Fagaitua's Gus Poyer (2) gets away from St. Louis' Jordan Iosefa (4) during the first half of a high school football game between the St. Louis Crusaders and the Fagaitua Vikings on Friday, August 21, 2015 at Aloha Stadium in Halawa. Jamm Aquino/Star-Advertiser
Fagaitua’s Gus Poyer (2) gets away from St. Louis’ Jordan Iosefa (4) during the first half of a high school football game between the St. Louis Crusaders and the Fagaitua Vikings on Friday, August 21, 2015 at Aloha Stadium in Halawa. Jamm Aquino/Star-Advertiser

With a key defensive player for Saint Louis, linebacker Jordan Loveni Iosefa, out of action tonight due to a two-game suspension, there are questions galore.

Saint Louis, which meets Mililani in the 7:30 p.m. semifinal game in the First Hawaiian Bank/HHSAA Football State Championships at Aloha Stadium, had hoped for Iosefa to be eligible. He had already sat out one game, the ILH championship tilt against Punahou.

But according to those who attended the ILH coaches meeting last week, the determination of how long a suspension will be is measured by the head referee. That caught Crusaders coach Cal Lee and other coaches by surprise.


All parties agree that Iosefa, during a second-round regular-season game between Saint Louis and Punahou, was ejected after throwing a punch at a Buffanblu player. An ejection normally carries an automatic one-game suspension.

“It was a surprise to all of us that it’s actually a judgment call,” Damien coach Eddie Klaneski said on Thursday night. “The referee can say if it’s one game or two games. They do some kind of evaluation of the situation. When I heard he got suspended for two games, I was surprised by it.”

Klaneski added that he was not at the game and hasn’t seen any footage of the incident. The league’s coaches plan to look further into this little-known aspect.

“There’s a motion by coaches to discuss this. We didn’t resolve anything from it (at the coaches meeting),” he said.

There was some question during the meeting about whether Iosefa was being disciplined for any possible earlier incidents.

“If a kid makes a mistake, he shouldn’t be punished for another incident. I don’t really know if that’s the case here,” Klaneski added. “I’m sure Cal appealed that ruling, but all we know is he’s out for two games. We all thought it was kind of unfair and kind of weird.”


Longtime Pac-Five coach Kip Botelho has not seen any footage of the incident either, but remarked about the rarity of a suspension of this length.

“If kids are fighting or they get kicked out of a game, they’ll get a one-game suspension, and the (officials) will review it,” Botelho said. “I know Cal was upset.

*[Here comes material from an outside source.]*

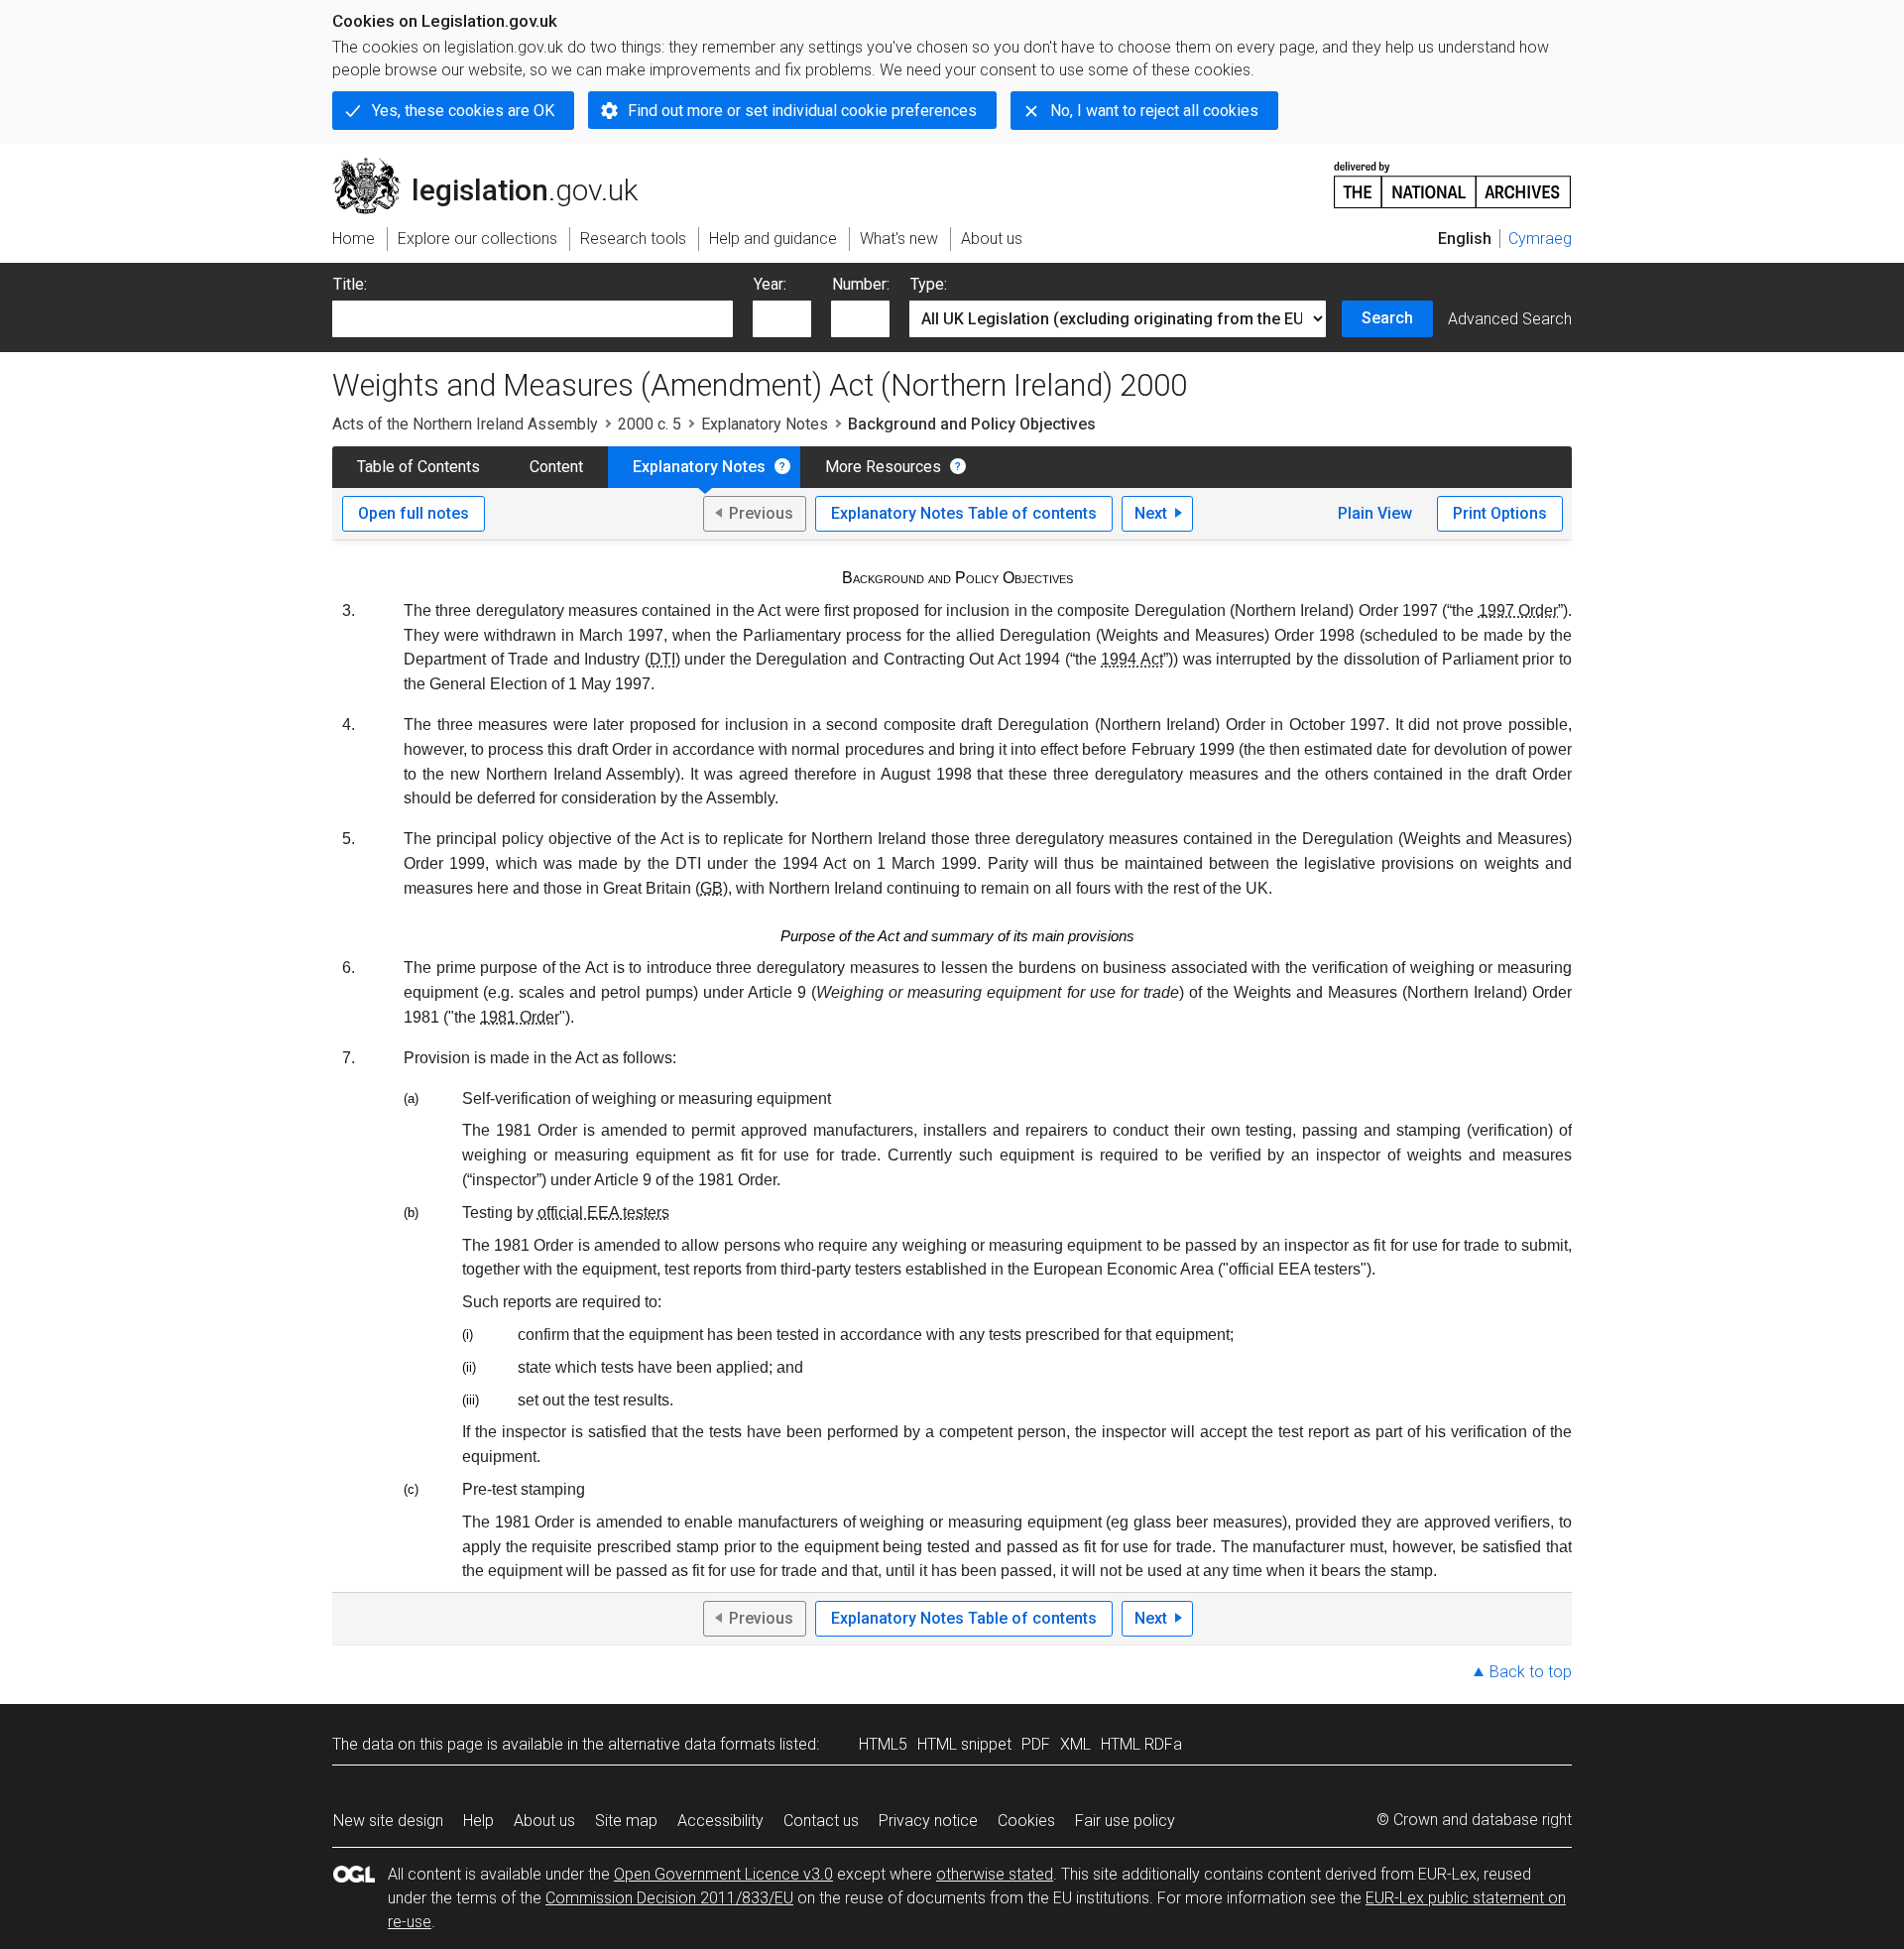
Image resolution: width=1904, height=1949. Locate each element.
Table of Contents (418, 466)
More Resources (883, 466)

At the meeting, he made it known. ‘Why is the kid getting two games’? ”

Georges Gilbert of the ILH did not return a call to the Star-Advertiser.

Mililani coach Rod York did respond, though. In a text, he expressed disagreement with the length of the suspension.

“I don’t agree with the two-game suspension. The game is a physically and mentally demanding sport. As much as parents, coaches and others tell our kids to control their emotions and actions, we don’t get to practice for those situations,” York wrote.


“Jordan, like all others, made a mistake. He was suspended one game. Believe me, that’s sufficient in my opinion to get the message across. A two-game suspension is ridiculous because in today’s world, these kids are training year-round for these type of games. Because our young kids put their heart into football, emotions fly high and you can’t simulate game speed and the emotions that go with it.

“It’s sad and I feel for the kid. Maybe a second infraction during a game should be a two-game suspension.”